Google Cloud Professional Data Engineer — Question 292
You are building a real-time prediction engine that streams files, which may contain PII (personal identifiable information) data, into Cloud Storage and eventually into BigQuery. You want to ensure that the sensitive data is masked but still maintains referential integrity, because names and emails are often used as join keys.
How should you use the Cloud Data Loss Prevention API (DLP API) to ensure that the PII data is not accessible by unauthorized individuals?
Answer options
- A. Create a pseudonym by replacing the PII data with cryptogenic tokens, and store the non-tokenized data in a locked-down button.
- B. Redact all PII data, and store a version of the unredacted data in a locked-down bucket.
- C. Scan every table in BigQuery, and mask the data it finds that has PII.
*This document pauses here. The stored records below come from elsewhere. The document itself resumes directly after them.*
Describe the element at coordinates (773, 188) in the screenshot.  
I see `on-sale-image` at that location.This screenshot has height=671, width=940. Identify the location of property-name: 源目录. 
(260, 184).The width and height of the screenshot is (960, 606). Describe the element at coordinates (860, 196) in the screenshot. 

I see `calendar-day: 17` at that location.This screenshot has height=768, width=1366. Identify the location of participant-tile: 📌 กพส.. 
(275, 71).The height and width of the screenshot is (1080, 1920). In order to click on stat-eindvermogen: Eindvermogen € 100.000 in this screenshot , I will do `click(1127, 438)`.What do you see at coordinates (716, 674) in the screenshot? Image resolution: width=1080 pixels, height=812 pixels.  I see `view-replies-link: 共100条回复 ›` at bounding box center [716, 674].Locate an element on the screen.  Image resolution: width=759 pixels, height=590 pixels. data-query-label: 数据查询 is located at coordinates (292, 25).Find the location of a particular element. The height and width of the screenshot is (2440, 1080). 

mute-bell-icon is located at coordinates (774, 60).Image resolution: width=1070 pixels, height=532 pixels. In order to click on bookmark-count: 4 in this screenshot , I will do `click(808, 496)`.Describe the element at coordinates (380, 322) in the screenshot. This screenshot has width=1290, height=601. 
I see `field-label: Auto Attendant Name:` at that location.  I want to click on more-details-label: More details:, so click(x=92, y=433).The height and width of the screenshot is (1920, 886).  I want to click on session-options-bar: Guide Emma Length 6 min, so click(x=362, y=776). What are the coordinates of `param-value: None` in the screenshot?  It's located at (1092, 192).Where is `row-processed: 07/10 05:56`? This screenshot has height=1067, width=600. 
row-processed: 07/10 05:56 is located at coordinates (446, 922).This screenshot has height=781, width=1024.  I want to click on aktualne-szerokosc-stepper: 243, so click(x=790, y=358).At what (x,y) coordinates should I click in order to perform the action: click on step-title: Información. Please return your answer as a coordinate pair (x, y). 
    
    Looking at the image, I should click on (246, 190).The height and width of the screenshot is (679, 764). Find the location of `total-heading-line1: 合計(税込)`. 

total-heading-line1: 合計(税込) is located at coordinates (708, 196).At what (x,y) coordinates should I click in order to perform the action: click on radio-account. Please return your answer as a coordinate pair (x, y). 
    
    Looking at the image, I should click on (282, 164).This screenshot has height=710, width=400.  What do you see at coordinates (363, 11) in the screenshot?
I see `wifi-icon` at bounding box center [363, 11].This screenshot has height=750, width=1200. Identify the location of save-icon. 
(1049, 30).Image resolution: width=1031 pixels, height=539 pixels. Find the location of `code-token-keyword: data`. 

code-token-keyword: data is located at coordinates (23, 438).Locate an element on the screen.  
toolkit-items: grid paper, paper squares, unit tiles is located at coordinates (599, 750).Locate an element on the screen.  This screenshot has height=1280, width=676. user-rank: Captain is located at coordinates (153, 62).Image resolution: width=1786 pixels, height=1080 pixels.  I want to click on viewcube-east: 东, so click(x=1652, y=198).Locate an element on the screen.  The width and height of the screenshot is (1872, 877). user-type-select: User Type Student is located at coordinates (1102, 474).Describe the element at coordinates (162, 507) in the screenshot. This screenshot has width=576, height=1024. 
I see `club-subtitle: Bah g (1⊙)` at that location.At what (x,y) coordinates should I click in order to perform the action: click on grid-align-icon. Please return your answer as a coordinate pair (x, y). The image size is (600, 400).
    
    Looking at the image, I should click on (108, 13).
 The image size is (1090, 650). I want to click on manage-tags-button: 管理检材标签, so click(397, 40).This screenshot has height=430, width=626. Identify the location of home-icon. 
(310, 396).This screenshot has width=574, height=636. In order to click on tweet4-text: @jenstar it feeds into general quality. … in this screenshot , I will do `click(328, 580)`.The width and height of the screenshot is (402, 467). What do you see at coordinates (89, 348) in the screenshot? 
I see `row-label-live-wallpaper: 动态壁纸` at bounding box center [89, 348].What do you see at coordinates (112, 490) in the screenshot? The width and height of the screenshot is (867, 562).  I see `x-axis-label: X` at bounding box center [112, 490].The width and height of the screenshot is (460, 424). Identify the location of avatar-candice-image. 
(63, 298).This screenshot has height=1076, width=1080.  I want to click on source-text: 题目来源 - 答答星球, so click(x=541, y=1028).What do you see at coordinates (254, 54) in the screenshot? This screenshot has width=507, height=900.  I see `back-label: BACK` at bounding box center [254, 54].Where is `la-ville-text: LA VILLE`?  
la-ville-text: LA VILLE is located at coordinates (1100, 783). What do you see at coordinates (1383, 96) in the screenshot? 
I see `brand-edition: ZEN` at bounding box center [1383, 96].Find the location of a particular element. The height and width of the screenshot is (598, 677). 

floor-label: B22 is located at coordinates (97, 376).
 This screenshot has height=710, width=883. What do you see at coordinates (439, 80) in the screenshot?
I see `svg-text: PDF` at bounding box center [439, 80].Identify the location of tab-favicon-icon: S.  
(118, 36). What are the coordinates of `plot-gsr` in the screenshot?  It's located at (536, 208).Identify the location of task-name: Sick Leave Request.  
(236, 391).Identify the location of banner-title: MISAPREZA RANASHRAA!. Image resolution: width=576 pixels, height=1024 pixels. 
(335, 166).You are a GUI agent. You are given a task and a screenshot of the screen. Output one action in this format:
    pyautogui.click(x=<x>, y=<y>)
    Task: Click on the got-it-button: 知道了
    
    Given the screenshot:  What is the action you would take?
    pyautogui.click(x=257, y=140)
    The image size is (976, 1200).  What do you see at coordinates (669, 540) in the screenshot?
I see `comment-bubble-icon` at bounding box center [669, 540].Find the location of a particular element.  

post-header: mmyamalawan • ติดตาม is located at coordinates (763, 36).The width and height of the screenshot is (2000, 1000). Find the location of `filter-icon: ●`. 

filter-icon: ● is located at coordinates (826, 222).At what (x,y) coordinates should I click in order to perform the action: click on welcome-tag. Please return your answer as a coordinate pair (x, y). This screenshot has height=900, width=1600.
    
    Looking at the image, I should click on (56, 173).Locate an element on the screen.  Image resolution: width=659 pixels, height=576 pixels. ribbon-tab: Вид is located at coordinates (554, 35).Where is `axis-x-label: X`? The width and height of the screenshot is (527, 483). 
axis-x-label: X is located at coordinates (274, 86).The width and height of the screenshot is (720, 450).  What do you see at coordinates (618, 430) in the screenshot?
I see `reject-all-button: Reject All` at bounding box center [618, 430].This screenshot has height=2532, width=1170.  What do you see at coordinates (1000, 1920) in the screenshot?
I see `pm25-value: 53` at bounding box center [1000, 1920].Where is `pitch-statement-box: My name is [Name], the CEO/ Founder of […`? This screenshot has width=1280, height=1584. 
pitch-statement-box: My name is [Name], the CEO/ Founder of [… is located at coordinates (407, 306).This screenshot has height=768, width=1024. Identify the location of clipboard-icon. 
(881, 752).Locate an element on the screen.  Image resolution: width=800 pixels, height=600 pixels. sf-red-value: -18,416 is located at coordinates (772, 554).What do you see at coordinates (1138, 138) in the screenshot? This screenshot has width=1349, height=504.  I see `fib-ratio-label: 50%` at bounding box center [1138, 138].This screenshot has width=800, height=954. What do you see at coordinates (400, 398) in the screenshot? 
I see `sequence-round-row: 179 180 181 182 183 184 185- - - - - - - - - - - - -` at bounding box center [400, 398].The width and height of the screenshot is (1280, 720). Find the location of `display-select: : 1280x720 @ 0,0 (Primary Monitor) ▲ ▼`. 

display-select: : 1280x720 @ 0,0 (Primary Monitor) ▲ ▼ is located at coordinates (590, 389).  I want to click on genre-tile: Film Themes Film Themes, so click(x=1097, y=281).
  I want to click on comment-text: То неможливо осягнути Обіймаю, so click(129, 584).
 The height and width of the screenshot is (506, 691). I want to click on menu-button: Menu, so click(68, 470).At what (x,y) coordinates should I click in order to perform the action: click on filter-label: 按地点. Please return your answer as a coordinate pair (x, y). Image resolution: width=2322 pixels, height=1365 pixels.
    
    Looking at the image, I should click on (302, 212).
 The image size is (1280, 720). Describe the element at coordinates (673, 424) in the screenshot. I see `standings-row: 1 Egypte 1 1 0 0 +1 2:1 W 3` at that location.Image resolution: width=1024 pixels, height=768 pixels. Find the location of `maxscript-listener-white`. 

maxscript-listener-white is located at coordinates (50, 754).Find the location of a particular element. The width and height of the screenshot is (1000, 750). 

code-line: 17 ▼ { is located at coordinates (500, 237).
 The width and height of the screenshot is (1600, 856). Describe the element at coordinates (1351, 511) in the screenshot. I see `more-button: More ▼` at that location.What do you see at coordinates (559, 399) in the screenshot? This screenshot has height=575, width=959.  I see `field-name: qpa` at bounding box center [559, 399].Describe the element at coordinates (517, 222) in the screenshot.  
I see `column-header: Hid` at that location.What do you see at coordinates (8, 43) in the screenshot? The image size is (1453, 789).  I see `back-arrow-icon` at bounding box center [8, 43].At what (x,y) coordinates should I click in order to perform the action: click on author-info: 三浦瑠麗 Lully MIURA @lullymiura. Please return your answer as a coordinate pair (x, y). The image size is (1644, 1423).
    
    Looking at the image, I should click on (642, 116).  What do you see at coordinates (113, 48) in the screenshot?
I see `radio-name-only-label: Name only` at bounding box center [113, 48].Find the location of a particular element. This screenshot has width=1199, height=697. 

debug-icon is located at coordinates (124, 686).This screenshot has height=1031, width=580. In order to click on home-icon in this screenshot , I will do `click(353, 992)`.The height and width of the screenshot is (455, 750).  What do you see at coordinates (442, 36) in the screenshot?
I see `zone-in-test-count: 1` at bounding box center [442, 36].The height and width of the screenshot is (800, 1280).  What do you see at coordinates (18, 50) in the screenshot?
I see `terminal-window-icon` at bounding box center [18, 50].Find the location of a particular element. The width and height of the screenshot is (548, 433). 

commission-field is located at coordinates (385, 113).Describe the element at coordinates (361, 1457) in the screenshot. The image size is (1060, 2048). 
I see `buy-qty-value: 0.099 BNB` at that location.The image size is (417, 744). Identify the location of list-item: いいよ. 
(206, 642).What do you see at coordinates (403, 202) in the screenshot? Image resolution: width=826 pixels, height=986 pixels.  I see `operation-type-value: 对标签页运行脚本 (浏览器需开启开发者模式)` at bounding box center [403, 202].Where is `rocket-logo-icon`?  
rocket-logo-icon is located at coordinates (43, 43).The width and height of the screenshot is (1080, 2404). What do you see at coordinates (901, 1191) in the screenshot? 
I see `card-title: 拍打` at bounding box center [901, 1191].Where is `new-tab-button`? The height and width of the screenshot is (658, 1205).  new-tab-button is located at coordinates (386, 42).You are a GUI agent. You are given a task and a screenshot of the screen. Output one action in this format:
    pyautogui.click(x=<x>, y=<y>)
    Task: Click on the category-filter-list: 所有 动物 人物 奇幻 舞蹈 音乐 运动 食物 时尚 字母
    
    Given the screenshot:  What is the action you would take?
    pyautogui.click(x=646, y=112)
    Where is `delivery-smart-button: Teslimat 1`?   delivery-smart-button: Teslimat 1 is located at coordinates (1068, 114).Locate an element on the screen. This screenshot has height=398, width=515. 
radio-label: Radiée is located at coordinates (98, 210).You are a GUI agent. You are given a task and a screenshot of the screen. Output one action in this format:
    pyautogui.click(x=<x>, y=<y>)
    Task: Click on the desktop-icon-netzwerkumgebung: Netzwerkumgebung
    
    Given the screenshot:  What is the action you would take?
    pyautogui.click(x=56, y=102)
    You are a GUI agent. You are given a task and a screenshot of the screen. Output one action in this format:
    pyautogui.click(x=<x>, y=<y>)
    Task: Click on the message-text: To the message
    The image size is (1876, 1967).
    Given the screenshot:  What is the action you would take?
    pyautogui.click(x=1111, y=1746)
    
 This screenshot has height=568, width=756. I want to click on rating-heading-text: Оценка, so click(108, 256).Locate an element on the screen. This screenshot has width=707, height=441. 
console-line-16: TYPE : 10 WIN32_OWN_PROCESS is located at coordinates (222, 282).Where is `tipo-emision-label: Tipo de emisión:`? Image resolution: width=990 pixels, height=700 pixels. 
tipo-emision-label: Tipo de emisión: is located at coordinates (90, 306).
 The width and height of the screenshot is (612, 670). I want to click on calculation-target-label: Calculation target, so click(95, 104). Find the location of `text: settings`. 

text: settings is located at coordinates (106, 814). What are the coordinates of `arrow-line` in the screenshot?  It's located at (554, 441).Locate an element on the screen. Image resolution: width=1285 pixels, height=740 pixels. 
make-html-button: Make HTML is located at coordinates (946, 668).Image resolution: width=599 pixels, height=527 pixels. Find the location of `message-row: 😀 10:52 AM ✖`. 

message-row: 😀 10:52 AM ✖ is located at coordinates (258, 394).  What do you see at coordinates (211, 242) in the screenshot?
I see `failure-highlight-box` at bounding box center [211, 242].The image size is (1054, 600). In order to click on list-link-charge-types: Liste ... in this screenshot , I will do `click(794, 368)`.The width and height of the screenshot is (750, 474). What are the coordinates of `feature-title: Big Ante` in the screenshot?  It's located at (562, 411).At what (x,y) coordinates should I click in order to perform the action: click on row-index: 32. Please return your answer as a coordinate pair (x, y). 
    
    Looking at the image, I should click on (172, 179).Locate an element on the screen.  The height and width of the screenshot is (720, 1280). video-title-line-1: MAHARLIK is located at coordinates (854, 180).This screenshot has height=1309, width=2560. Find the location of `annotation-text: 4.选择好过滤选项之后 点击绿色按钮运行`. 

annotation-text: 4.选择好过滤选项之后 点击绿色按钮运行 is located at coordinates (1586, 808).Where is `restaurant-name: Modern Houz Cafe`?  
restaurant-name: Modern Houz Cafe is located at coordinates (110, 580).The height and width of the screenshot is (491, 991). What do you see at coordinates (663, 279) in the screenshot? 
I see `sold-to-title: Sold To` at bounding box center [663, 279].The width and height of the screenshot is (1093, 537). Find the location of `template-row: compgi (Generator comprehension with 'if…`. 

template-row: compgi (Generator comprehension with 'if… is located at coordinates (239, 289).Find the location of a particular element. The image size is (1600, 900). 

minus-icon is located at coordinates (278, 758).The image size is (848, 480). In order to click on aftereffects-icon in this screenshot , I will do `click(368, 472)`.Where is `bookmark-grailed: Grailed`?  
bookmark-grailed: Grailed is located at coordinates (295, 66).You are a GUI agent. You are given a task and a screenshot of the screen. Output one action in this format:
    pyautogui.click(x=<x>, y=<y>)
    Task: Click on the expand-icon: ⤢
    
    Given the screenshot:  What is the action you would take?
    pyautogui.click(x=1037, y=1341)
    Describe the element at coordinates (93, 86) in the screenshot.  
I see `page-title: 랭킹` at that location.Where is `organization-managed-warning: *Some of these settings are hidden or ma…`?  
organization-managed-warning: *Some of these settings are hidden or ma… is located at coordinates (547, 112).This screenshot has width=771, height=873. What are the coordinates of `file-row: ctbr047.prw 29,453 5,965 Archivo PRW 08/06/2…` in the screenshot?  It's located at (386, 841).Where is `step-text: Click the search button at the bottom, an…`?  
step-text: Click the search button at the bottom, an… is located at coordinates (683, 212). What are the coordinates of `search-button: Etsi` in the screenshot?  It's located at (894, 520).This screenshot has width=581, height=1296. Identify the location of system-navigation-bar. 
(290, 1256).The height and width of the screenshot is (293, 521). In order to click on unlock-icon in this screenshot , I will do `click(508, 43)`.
- D. Create a pseudonym by replacing PII data with a cryptographic format-preserving token.
Correct answer: D
Explanation
The correct answer is D because using a cryptographic format-preserving token allows for the masking of PII data while retaining the data's structure, essential for maintaining referential integrity. Option A is incorrect because storing non-tokenized data in any form poses a security risk. Option B does not maintain referential integrity since redacting all PII means losing essential join keys. Option C is not comprehensive, as scanning tables in BigQuery alone does not proactively protect PII as data is streamed.